**ASSIGNMENT:** Go through the material below and return each line with the string "will" in it.
* * * *
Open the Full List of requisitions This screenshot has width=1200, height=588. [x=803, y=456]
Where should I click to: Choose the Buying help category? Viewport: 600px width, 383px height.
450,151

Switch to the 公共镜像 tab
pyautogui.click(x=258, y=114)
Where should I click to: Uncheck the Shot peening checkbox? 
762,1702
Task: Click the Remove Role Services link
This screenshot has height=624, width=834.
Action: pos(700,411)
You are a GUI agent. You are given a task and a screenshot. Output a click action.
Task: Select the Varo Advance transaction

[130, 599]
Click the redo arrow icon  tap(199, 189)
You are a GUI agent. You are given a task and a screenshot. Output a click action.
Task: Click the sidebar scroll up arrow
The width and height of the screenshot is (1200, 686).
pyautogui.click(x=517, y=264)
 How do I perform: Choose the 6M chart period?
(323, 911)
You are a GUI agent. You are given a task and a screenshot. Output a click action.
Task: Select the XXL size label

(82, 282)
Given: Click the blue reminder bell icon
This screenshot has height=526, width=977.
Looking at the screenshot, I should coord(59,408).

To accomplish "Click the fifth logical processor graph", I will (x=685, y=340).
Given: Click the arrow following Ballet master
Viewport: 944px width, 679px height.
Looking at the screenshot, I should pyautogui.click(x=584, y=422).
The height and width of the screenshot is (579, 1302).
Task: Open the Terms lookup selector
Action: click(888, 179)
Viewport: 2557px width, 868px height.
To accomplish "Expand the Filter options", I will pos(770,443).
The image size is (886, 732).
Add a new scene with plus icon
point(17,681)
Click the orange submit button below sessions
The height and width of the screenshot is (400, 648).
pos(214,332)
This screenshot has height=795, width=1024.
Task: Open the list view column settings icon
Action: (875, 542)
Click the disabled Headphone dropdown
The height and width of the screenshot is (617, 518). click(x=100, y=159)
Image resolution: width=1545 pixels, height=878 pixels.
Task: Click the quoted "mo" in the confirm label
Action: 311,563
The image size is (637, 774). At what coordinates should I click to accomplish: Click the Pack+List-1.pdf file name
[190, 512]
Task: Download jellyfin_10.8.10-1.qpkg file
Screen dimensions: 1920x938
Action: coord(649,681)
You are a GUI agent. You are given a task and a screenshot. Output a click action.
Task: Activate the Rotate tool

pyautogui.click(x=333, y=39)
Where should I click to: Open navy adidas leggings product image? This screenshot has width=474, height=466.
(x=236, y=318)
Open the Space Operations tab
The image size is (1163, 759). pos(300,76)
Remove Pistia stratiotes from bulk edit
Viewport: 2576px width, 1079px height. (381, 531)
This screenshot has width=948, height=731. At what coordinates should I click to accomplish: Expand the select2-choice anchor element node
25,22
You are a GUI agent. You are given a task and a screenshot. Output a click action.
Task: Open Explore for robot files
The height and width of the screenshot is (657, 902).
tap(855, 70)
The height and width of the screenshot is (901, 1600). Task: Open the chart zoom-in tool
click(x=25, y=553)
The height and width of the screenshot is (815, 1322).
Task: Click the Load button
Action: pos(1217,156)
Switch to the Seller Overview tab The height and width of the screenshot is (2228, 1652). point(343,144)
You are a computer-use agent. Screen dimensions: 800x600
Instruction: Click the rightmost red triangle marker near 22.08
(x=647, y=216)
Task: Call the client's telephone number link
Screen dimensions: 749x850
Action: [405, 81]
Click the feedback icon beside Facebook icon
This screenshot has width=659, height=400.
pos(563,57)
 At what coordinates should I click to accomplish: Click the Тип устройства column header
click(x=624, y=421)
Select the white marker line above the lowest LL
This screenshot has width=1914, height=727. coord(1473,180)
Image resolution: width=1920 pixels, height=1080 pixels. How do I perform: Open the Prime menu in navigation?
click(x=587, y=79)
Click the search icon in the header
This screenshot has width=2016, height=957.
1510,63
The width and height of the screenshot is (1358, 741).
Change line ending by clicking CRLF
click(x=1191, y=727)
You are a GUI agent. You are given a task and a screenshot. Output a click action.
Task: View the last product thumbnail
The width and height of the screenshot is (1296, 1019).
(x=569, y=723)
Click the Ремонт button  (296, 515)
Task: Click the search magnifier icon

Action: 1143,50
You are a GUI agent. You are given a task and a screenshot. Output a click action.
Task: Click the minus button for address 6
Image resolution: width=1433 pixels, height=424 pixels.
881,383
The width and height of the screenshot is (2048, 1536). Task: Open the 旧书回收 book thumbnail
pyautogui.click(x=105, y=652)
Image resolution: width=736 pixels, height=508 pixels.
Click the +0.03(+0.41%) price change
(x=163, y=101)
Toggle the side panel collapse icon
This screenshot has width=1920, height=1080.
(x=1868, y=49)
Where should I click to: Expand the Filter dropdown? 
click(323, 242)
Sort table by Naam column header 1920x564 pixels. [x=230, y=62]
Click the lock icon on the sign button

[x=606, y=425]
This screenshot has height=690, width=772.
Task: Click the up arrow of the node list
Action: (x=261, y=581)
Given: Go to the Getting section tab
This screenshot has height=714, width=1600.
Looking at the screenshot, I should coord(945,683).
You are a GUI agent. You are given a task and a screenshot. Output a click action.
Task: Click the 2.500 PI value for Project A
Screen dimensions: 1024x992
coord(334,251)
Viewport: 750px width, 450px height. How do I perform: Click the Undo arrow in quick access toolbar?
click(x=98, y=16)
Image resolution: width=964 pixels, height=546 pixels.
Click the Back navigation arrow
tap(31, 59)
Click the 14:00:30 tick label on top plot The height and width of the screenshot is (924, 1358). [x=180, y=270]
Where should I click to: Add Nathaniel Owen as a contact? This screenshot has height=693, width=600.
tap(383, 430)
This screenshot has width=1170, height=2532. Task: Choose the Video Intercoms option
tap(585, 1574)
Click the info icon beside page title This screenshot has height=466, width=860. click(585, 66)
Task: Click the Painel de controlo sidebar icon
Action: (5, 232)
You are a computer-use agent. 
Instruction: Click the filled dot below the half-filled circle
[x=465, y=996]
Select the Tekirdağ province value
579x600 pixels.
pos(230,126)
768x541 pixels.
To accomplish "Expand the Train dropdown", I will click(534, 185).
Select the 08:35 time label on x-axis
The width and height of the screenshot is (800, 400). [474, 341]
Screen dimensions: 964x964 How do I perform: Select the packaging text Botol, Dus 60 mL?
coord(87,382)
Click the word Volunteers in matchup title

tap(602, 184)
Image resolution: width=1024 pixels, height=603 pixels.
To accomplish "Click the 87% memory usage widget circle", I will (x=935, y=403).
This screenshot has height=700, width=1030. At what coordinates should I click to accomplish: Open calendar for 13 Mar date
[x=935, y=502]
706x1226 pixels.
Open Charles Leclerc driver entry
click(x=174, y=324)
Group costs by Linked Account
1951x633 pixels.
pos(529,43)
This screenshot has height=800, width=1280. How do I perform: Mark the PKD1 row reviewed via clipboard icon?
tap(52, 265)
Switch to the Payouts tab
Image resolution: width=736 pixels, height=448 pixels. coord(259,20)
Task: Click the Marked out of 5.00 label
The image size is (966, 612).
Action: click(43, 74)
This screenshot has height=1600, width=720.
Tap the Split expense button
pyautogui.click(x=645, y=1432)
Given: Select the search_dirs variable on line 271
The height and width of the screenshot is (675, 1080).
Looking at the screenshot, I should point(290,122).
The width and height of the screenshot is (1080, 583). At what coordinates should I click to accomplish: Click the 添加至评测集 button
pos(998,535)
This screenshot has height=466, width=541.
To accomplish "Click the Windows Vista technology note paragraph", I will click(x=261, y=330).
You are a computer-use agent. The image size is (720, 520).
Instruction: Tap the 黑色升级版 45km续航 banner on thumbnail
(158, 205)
* * * *
**EXERCISE OUTPUT:**
To accomplish "Click the fifth logical processor graph", I will (x=685, y=340).
To accomplish "Expand the Filter options", I will pos(770,443).
To accomplish "Expand the Train dropdown", I will click(534, 185).
To accomplish "Click the 87% memory usage widget circle", I will (x=935, y=403).
To accomplish "Click the Windows Vista technology note paragraph", I will click(x=261, y=330).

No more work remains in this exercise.